▶ **Excerpted passage**:
- Opening Delimiter -
Crystallography & NMR System

DEN:

deformable elastic network

The true structure often differs from the reference model by large-scale deformations, whereas the polypeptide geometry is approximately conserved. How can such deformations be mathematically described? An early approach (29) used low-frequency normal modes shown to reproduce large-scale collective changes in structures with very few degrees of freedom (54); this approach has been used to refine protein structures with low-resolution X-ray or cryoelectron microscopy data (26, 91). DEN has been shown to fit models into cryoelectron density maps, allowing large deformations such as hinge bending (84).

DEN defines harmonic “springs” between selected atom pairs using the reference model as the template. The equilibrium distance (at which its potential energy is minimum) of each spring is initially set to the distance between these atoms in the starting structure for refinement. As torsion-angle molecular dynamics against a combined target function (comprising diffraction data, DEN, and empirical energy function) proceeds, the equilibrium lengths of the DEN network are adjusted to incorporate the distance information from the reference model. The degree of this adjustment is controlled by a unitless parameter, γ. The optimum value for γ and for the weight, w_DEN, of the DEN energy term is obtained empirically by performing a series of DEN refinements with different combinations of these parameters and then selecting the DEN refinement with the best free R-value. To further increase the chances of obtaining an optimum solution, multiple trials must be performed for each parameter pair (85) to ensure optimal performance.

DEN refinement has been implemented by performing torsion-angle molecular dynamics refinement (80), interspersed with individual restrained B-factor refinement in the presence of a sparse set of distance restraints that are initially obtained from a reference model (85). Typically, random distances between pairs of atoms are drawn within a specified distance range and a primary sequence separation range. The number of selected distance restraints is set equal to the number of atoms. Therefore, on average, one distance restraint is selected per atom.

The reference model can be simply the starting model for refinement or a homology or predicted model that provides external information. In this respect, DEN refinement is a general refinement method, so it is not restricted to cases with a high-resolution homology model, but rather any starting model can be used as the reference. Furthermore, the method can be applied to any macromolecular structure, including those involving nonprotein components. DEN refinement can also be used to re-refine a structure when a new high-resolution structure has become available for parts of a low-resolution complex; in that case, the reference model will be different from the starting model.

As mentioned above, for the success of DEN refinement it is essential to perform a global search for an optimum parameter pair (γ, w_DEN). Furthermore, for each adjustable parameter pair tested, multiple refinements should be performed with different initial random number seeds for the velocity assignments of the torsion-angle molecular dynamics method and different randomly selected DEN distance restraints. The globally optimal model (in terms of minimum free R-value), possibly augmented by geometric validation criteria, is then used for further analysis. By default, the last two macrocycles of the DEN refinement protocol are performed without any DEN restraints. For refinements at very low resolution, DEN restraints may be retained throughout the entire refinement process.
- Closing Delimiter -
▶ **Aim of the task**: Reproduce everything in the DEN refinement passage from "As mentioned above, for" down to "entire refinement process.". The entries play no part in this work.

▶ **Entries shown**:
- Opening Delimiter -
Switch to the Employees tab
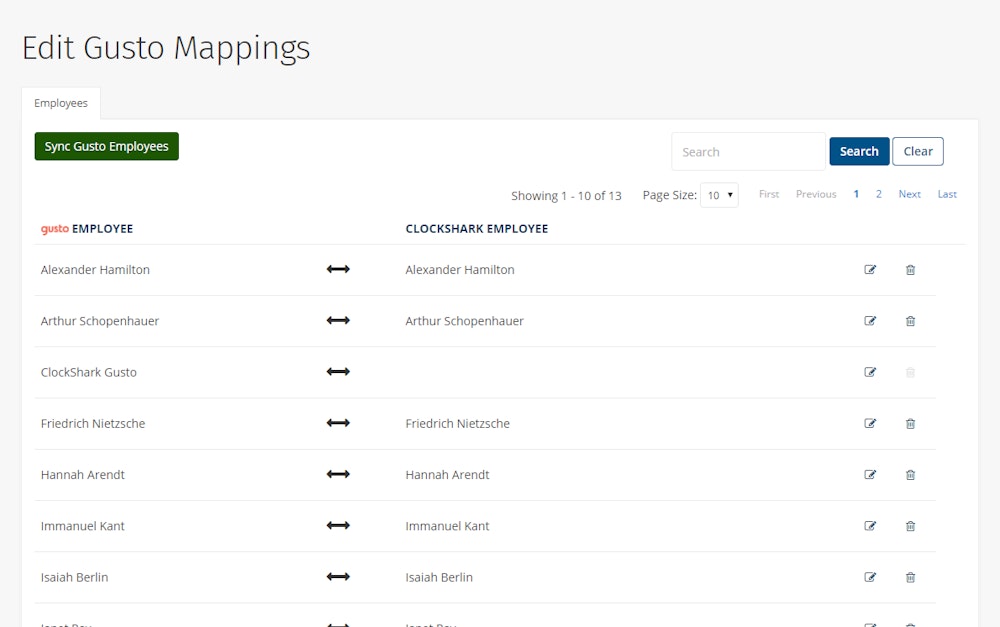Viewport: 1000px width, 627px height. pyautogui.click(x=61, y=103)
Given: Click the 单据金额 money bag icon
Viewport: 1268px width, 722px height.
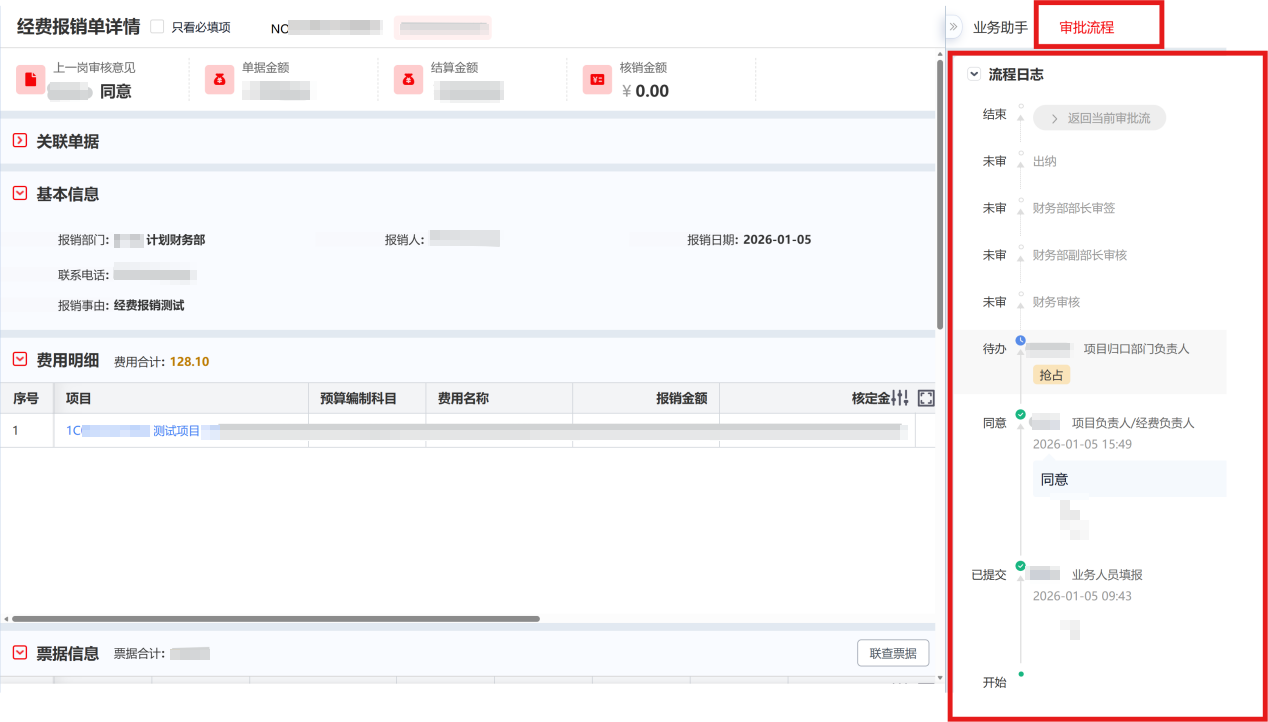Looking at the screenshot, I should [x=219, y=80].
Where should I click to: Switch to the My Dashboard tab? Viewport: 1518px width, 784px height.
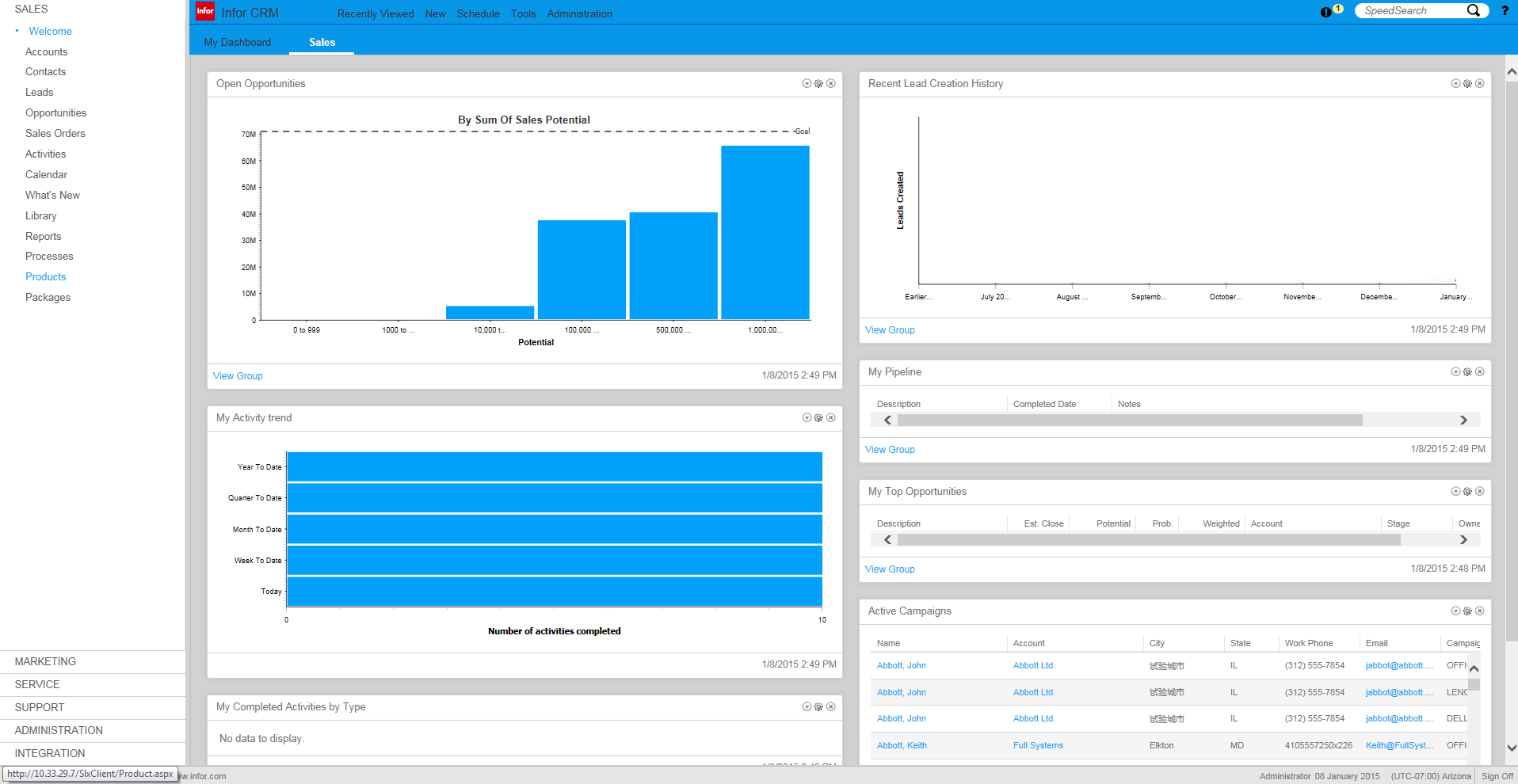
- Closing Delimiter -
▶ **Solution to the exercise**:
As mentioned above, for the success of DEN refinement it is essential to perform a global search for an optimum parameter pair (γ, w_DEN). Furthermore, for each adjustable parameter pair tested, multiple refinements should be performed with different initial random number seeds for the velocity assignments of the torsion-angle molecular dynamics method and different randomly selected DEN distance restraints. The globally optimal model (in terms of minimum free R-value), possibly augmented by geometric validation criteria, is then used for further analysis. By default, the last two macrocycles of the DEN refinement protocol are performed without any DEN restraints. For refinements at very low resolution, DEN restraints may be retained throughout the entire refinement process.